A new Quick Safety advisory from The Joint Commission titled “The optimal use of telehealth to deliver safe patient care” shares information on the benefits of telehealth, as well as its barriers and challenges is now available according to their release. 

The use of telehealth during the COVID-19 pandemic has skyrocketed, enabling the timely delivery and continuity of safe patient care while preventing exposure to the coronavirus. This continuity of care is especially important for patients with chronic disease, the elderly, and behavioral healthcare patients who require routine check-ins with their providers.  

Benefits include being able to promote social distancing, aid in monitoring the progression of home-quarantined COVID-19 patients, enable providers who are quarantined but asymptomatic to provide care remotely, reduce the use of personal protective equipment (PPE), and help patients with transportation barriers connect with their care providers.  

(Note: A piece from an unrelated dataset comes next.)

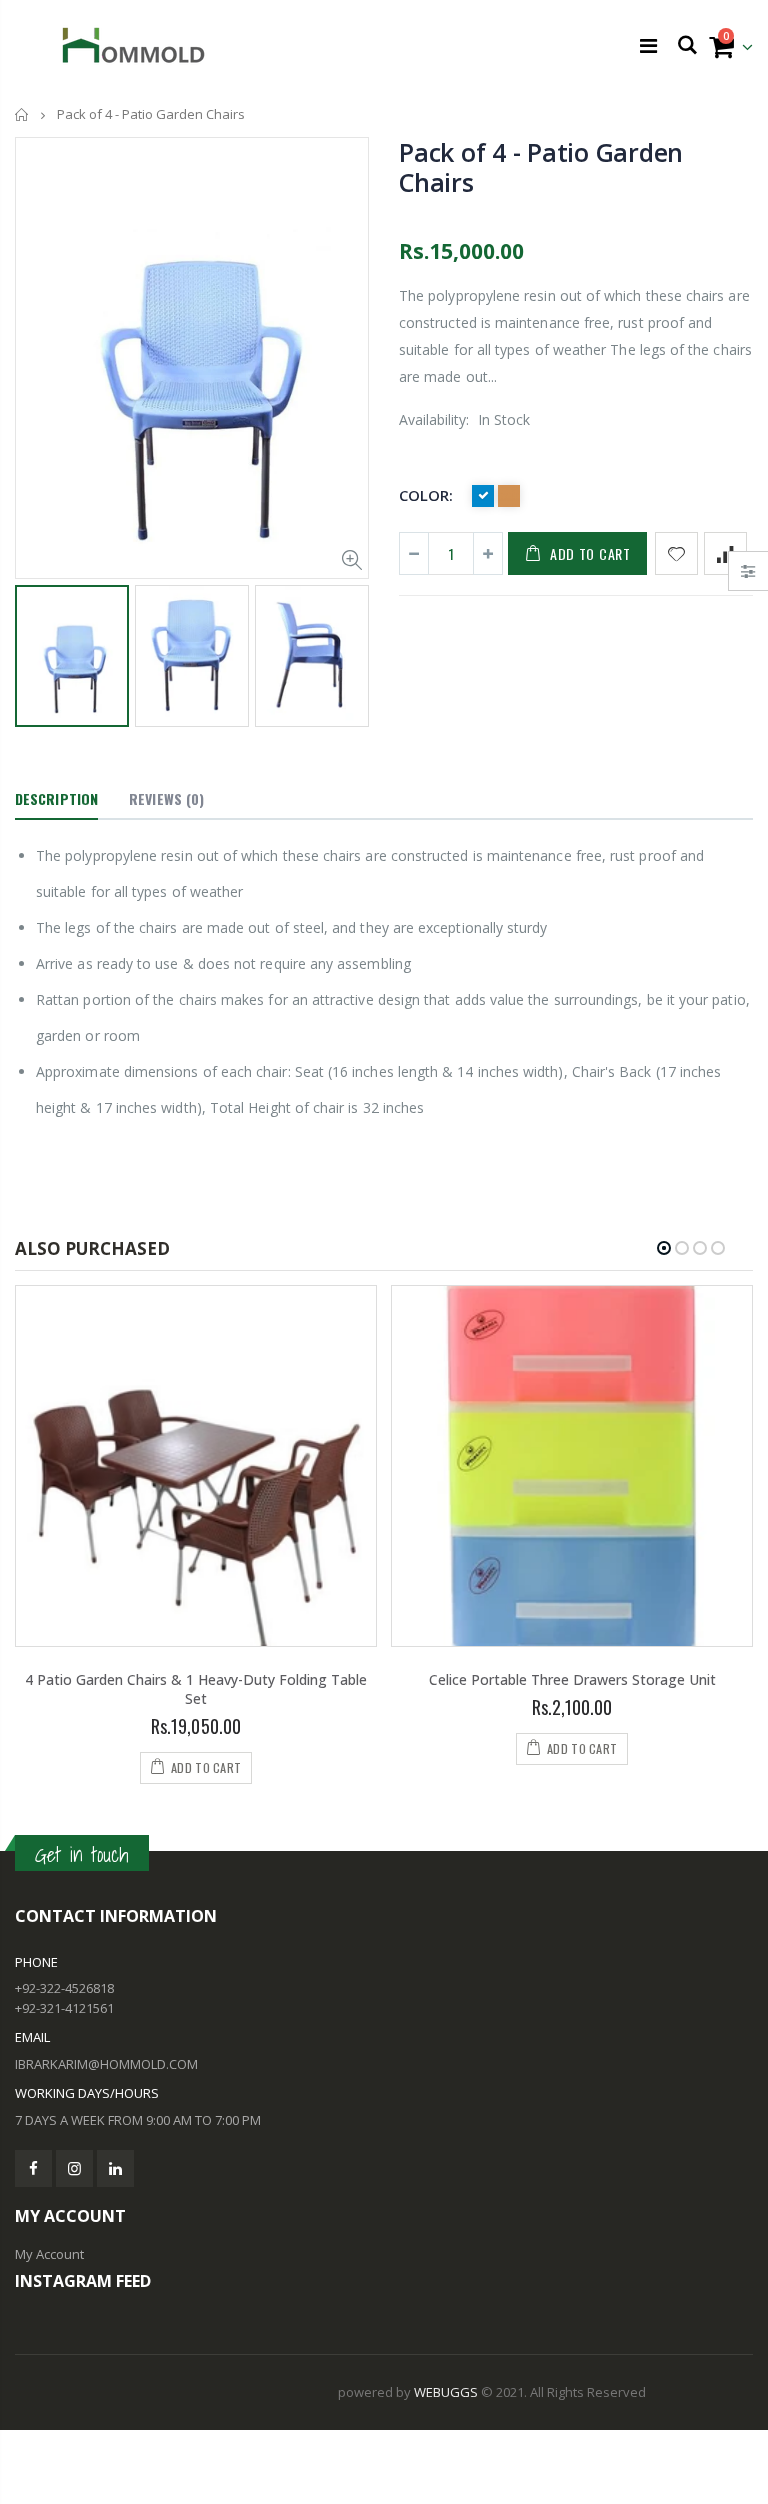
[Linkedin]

Challenges include not being able to reach patients who are not technologically capable, limited access to technological devices or connectivity issues, and problems monitoring the quality and safety of telehealth.  

The advisory also provides several safety actions and strategies that health care providers and organizations should consider to optimize the use of telehealth to deliver safe and effective care to patients during the public health emergency, including: 

·        Set up your telehealth system for success. Establish key metrics for success (i.e. number of patients seen via telehealth, reductions in no-shows and clinical outcomes) and ensure that your vendor can give you easy access to data needed to support the key metrics. 

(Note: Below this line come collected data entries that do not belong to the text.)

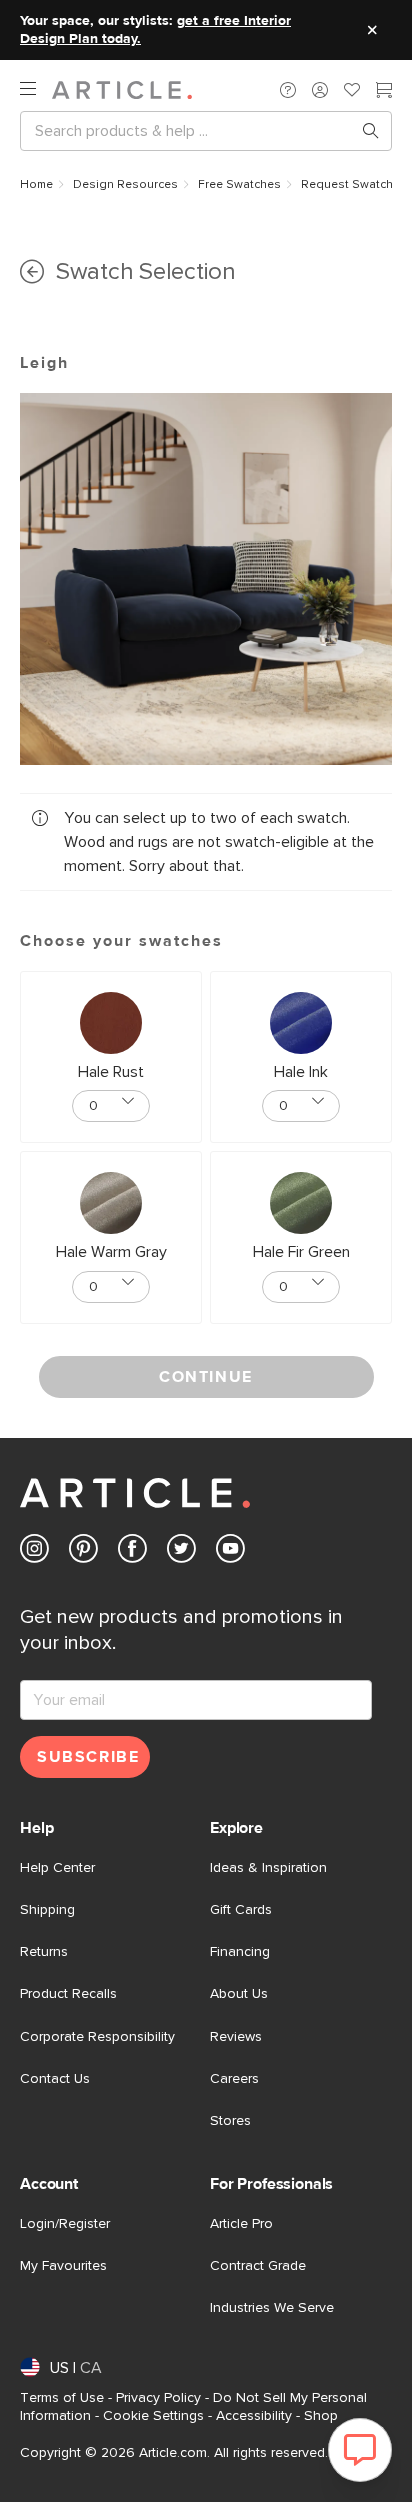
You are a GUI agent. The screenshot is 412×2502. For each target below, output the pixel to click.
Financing (240, 1952)
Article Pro (241, 2224)
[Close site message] (372, 30)
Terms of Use (62, 2398)
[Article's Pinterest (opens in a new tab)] (83, 1552)
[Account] (320, 90)
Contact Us (55, 2079)
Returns (44, 1952)
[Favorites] (352, 92)
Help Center (57, 1868)
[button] (288, 90)
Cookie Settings (153, 2416)
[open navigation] (36, 89)
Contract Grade (258, 2266)
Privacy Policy (158, 2398)
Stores (230, 2121)
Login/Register (65, 2224)
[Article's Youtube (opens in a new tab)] (230, 1552)
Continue (206, 1377)
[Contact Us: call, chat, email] (288, 90)
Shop (321, 2416)
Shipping (47, 1910)
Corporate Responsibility (97, 2037)
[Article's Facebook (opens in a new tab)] (132, 1552)
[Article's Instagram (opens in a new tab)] (34, 1552)
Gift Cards (241, 1910)
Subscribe (88, 1757)
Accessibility (254, 2416)
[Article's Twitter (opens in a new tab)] (181, 1552)
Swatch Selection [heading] (146, 272)
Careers (234, 2079)
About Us (239, 1994)
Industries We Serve (272, 2308)
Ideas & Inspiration (268, 1868)
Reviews (236, 2037)
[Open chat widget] (360, 2450)
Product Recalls (68, 1994)
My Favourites (63, 2266)
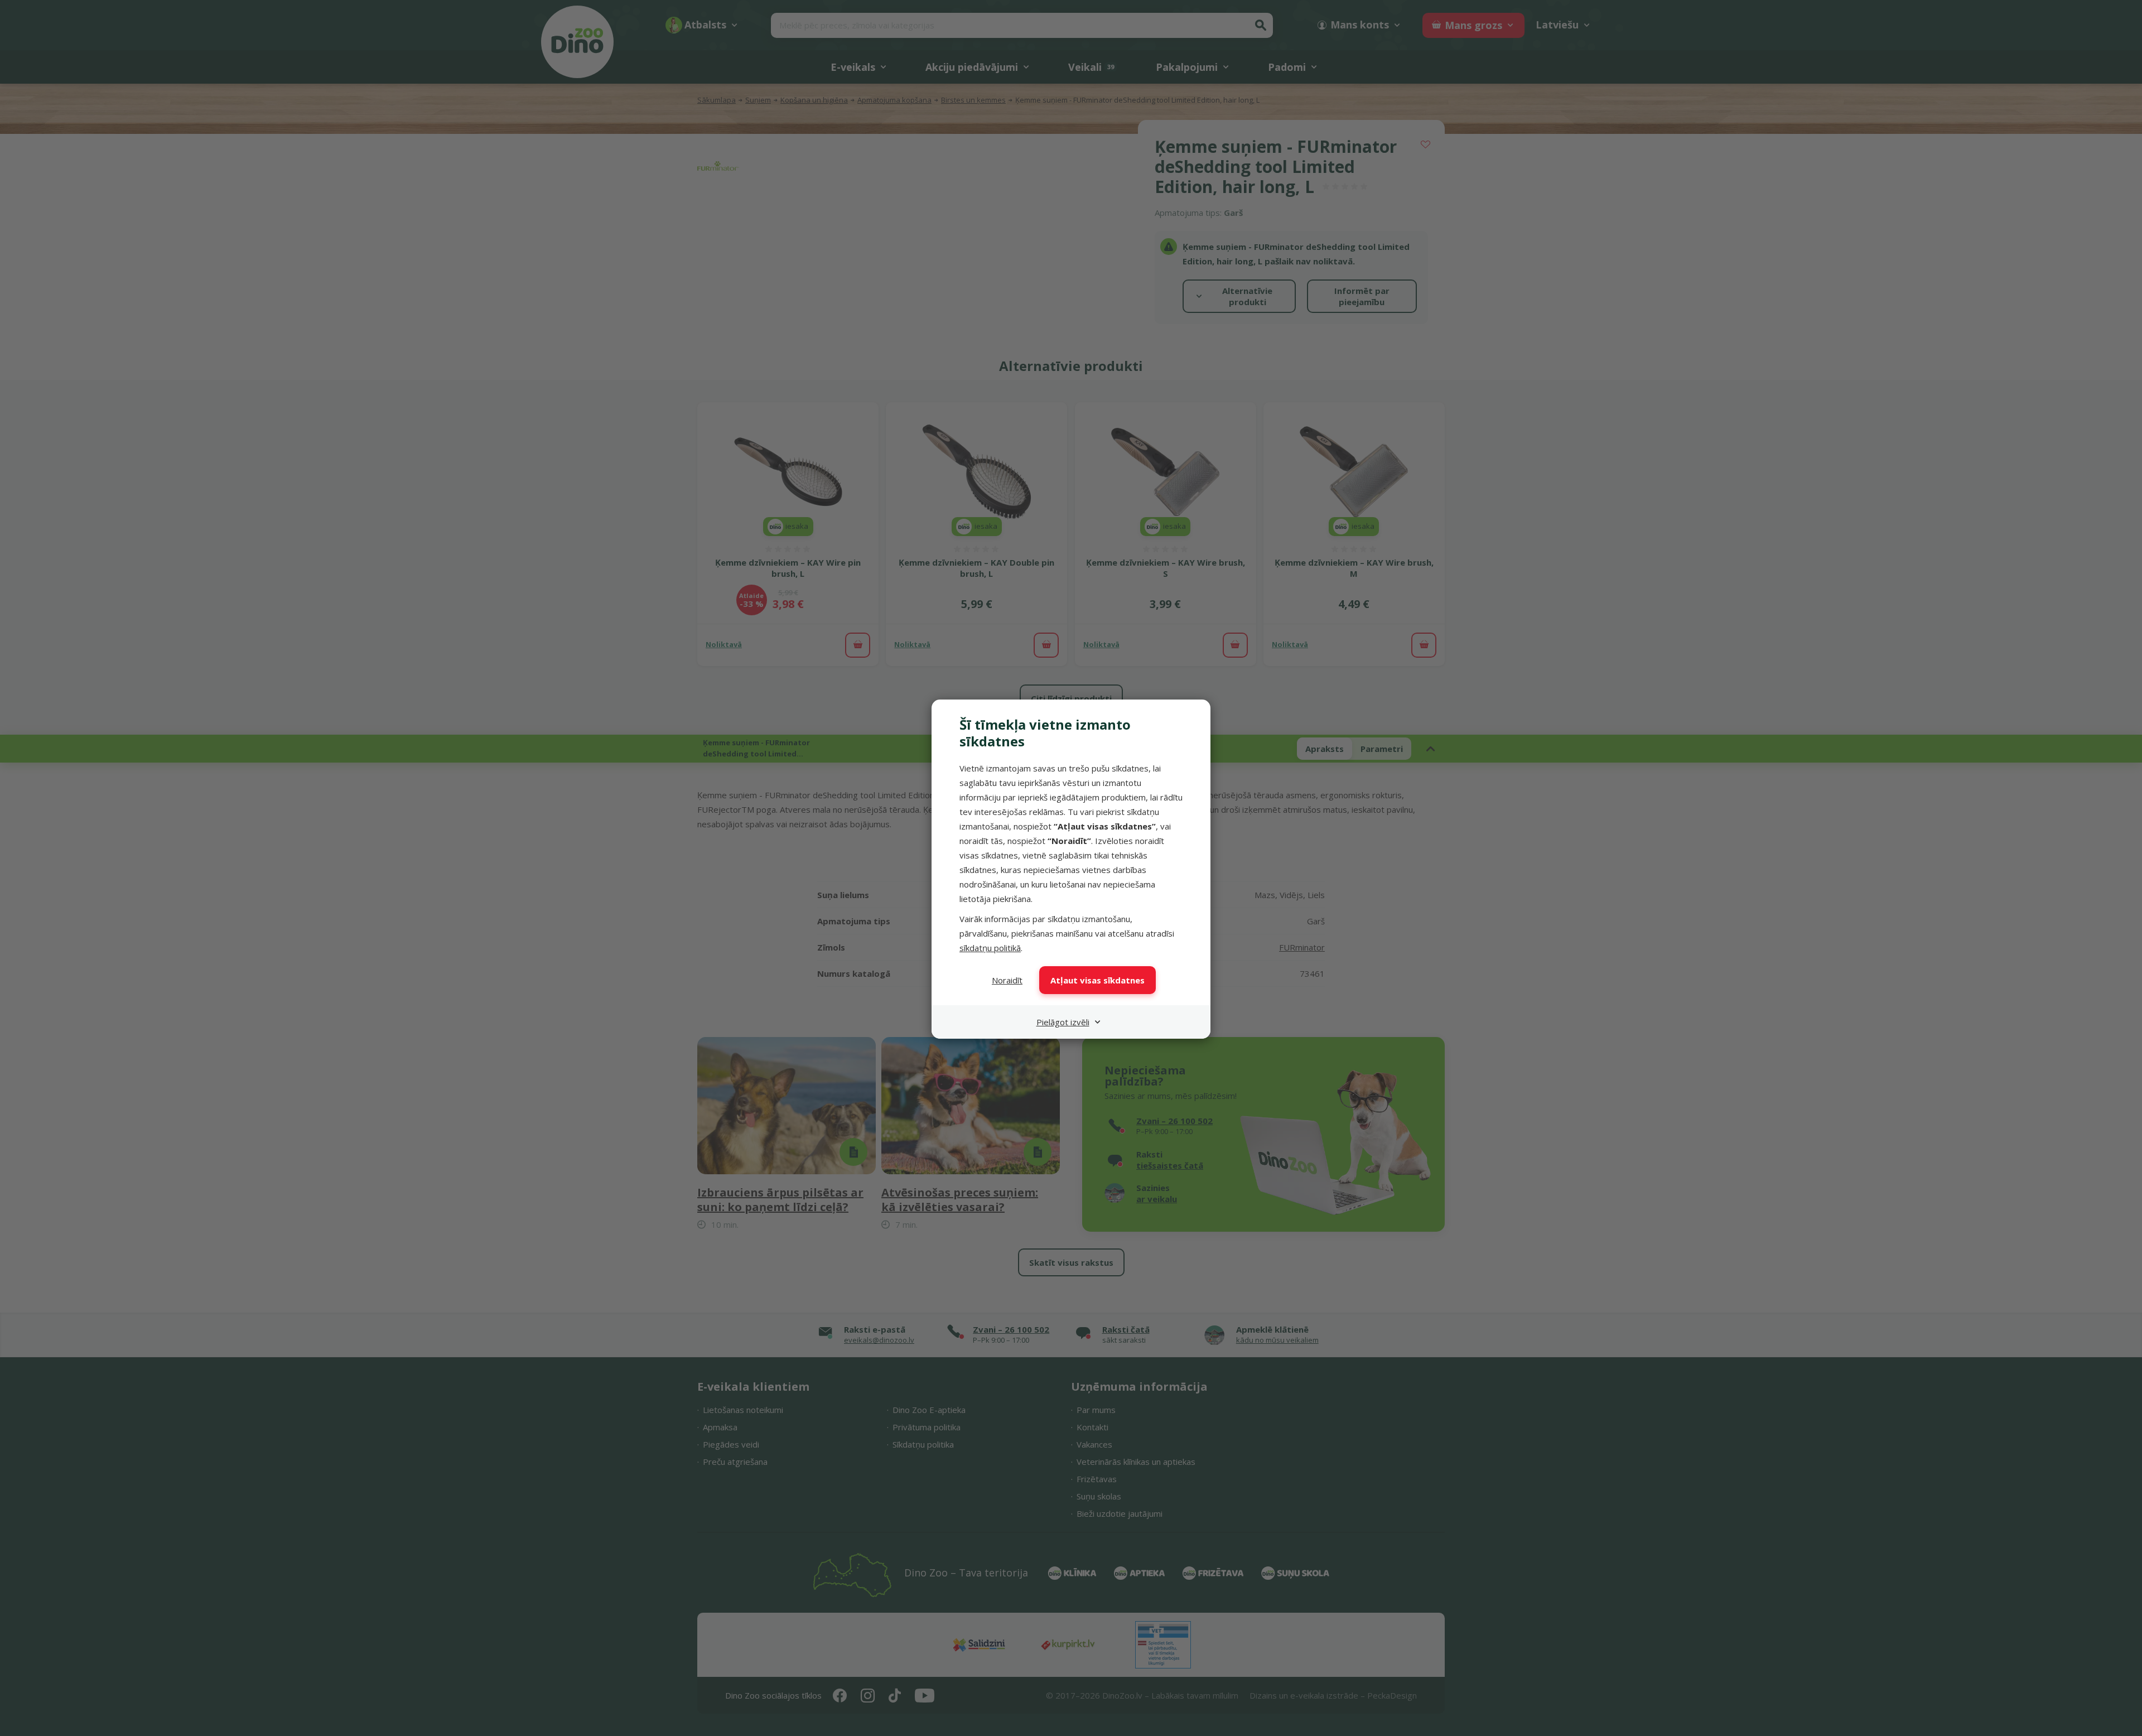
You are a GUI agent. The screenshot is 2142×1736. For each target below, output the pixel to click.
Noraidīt (1007, 980)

·         Consider how your clinical services can most effectively be used via telehealth. Develop protocols for virtual care, as well as determine standards for which specific symptoms and conditions can be managed virtually. 

·         Follow through on the details to make telehealth work efficiently with your workflow. Train staff on the telehealth workflow, define roles and responsibilities for both patients and staff, and explain new processes or procedures. Be sure to integrate staff feedback into the scheduling process. 

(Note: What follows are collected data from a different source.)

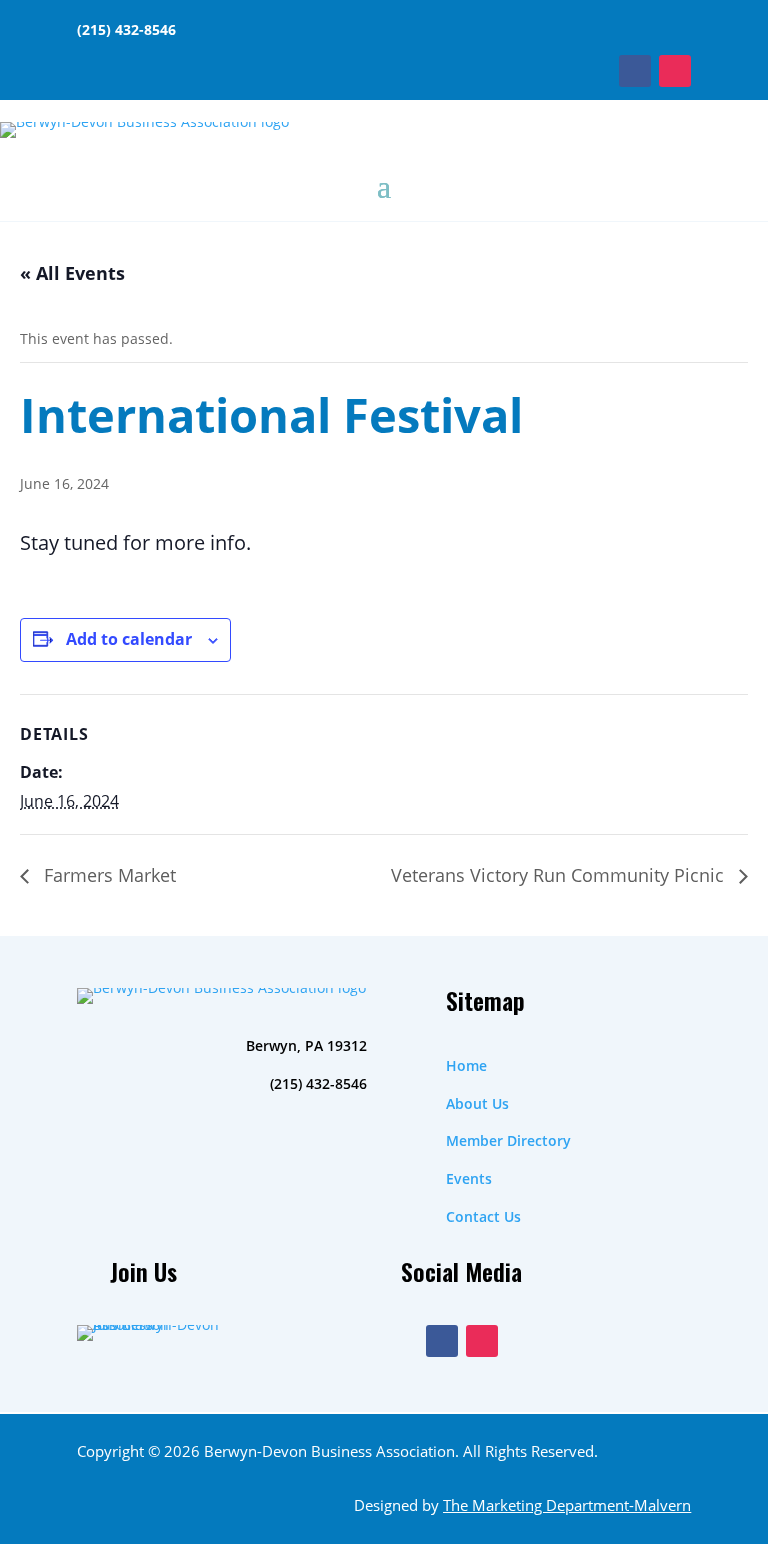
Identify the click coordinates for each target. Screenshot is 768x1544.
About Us (477, 1103)
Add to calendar (129, 639)
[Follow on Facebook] (635, 71)
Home (466, 1065)
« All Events (72, 273)
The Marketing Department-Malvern (567, 1505)
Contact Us (483, 1216)
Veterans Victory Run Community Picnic (560, 875)
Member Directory (508, 1140)
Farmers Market (107, 875)
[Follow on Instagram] (675, 71)
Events (469, 1178)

·         Use data and other feedback on your telehealth experiences to make improvements. Give clinicians real-time access to patient data and enable the collection of remote patient monitoring into the electronic health record, particularly temperature and pulse oximetry data, blood pressure and glucose.  

“Telehealth has provided a safe option for many high-risk patients during COVID-19 by allowing them to seek medical care while avoiding unnecessary exposure to the pandemic,” says Christina Cordero, PhD, MPH, project director, Department of Standards and Survey Methods, The Joint Commission. “While telehealth does not come without its own set of barriers and challenges, its benefits can be maximized when health care organizations consider safety actions and strategies to provide safe and quality care through telehealth.”  

Resources from the U.S. Centers for Disease Control and Prevention (CDC), U.S. Department of Health & Human Services, American Medical Association and Institute for Healthcare Improvement are highlighted in the advisory, as well as guidance from several medical associations.